But there’s the rub.
Too often, we’ve witnessed scenarios that include bicycle groups that are as long as 30 riders on curvy roads. Though the law limits no more than two riding abreast, there’s is no set rule in place for bicyclists riding in a row. Instead, it’s a judgment call on safety, a judgment call that’s often left to a preoccupied and thirsty bicyclist who’s enjoying his morning ride vs. a motorist who’s trying to get from Point A to Point B.

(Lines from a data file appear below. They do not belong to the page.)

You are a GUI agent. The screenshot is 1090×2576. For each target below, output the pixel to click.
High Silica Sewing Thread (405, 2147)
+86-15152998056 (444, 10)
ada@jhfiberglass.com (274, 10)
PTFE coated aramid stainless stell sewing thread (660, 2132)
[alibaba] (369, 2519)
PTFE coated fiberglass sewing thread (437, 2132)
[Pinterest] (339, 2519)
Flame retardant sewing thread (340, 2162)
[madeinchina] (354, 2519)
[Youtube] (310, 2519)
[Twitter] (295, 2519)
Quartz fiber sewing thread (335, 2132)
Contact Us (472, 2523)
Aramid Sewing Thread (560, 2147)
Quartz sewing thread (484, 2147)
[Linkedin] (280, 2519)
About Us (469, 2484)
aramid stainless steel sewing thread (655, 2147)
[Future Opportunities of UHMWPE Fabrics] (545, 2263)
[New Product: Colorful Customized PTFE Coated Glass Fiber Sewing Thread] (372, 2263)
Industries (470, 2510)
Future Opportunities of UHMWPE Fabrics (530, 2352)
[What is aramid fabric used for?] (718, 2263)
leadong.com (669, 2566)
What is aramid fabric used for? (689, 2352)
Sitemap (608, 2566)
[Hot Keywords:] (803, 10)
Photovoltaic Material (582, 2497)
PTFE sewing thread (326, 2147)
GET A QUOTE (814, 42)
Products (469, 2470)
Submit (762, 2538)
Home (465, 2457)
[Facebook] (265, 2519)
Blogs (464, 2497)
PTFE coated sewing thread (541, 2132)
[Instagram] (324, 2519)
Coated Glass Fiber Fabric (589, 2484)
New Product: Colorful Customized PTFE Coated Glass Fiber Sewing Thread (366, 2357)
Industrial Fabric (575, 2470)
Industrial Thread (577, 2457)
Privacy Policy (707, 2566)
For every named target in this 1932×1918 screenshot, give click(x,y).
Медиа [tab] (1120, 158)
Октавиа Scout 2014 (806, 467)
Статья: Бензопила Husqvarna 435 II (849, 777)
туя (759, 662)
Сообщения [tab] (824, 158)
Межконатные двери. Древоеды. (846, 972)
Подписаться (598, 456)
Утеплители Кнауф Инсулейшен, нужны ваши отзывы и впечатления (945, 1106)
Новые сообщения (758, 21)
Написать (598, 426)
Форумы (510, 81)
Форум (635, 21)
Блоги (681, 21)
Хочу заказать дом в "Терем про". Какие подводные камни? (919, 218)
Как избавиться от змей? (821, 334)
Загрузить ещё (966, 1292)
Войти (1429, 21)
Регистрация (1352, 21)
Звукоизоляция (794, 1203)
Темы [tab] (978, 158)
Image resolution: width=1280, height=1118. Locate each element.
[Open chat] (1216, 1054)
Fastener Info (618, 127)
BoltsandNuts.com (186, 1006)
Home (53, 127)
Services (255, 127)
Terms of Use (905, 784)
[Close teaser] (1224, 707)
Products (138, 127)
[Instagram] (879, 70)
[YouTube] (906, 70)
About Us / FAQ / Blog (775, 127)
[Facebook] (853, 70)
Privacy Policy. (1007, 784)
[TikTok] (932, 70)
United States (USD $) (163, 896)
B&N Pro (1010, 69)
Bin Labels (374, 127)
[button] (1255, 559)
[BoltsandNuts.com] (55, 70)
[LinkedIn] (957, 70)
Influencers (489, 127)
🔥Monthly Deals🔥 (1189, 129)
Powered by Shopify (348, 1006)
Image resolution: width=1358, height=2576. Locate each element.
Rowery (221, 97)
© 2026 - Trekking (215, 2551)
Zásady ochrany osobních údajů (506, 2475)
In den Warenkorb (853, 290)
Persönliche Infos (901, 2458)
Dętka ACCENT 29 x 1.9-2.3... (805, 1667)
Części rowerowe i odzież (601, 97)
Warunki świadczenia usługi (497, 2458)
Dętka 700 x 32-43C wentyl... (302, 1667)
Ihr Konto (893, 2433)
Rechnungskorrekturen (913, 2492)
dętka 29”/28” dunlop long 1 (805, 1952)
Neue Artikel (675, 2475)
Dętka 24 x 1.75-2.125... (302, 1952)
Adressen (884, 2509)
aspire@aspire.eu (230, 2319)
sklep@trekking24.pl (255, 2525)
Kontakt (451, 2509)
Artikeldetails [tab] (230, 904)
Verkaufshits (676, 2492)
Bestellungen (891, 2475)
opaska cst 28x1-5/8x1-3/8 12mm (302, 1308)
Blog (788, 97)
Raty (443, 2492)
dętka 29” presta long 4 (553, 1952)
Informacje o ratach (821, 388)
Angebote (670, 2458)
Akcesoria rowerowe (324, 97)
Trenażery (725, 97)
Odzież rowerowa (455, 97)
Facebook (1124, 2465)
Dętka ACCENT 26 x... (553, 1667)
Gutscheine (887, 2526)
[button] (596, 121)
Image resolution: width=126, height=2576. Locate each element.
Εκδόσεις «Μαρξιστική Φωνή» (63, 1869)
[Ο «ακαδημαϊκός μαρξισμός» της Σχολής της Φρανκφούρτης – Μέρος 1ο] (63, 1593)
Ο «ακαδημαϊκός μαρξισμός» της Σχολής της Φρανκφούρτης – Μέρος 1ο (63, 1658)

We know of one motorist who recently got behind an “epic” row of bicyclists on Buddy West Road. After several minutes of following them anywhere from 5 to 20 mph, he finally approached a straightaway where he felt it was safe to pass. As he sped up, the lead cyclist turned left far ahead. The motorist was forced to a complete stop on the wrong side of the road for several more moments as subsequent cyclists refused to break the chain and turned left. As there were vehicles approaching from the opposite direction, this was not a safe sequence for anyone.
In the future, we think it’s important that a specific law is created that establishes a limit on the number of bicyclists who travel in line together. Though this complaint certainly doesn’t apply to all bicyclists, making the road safe should not be a judgment call by anyone who zealously champions the “Same Rights, Same Roads” slogan while chugging away at a mere 5 mph.
And let’s all remember - both motorists and bicyclists - that road safety is a two-way street.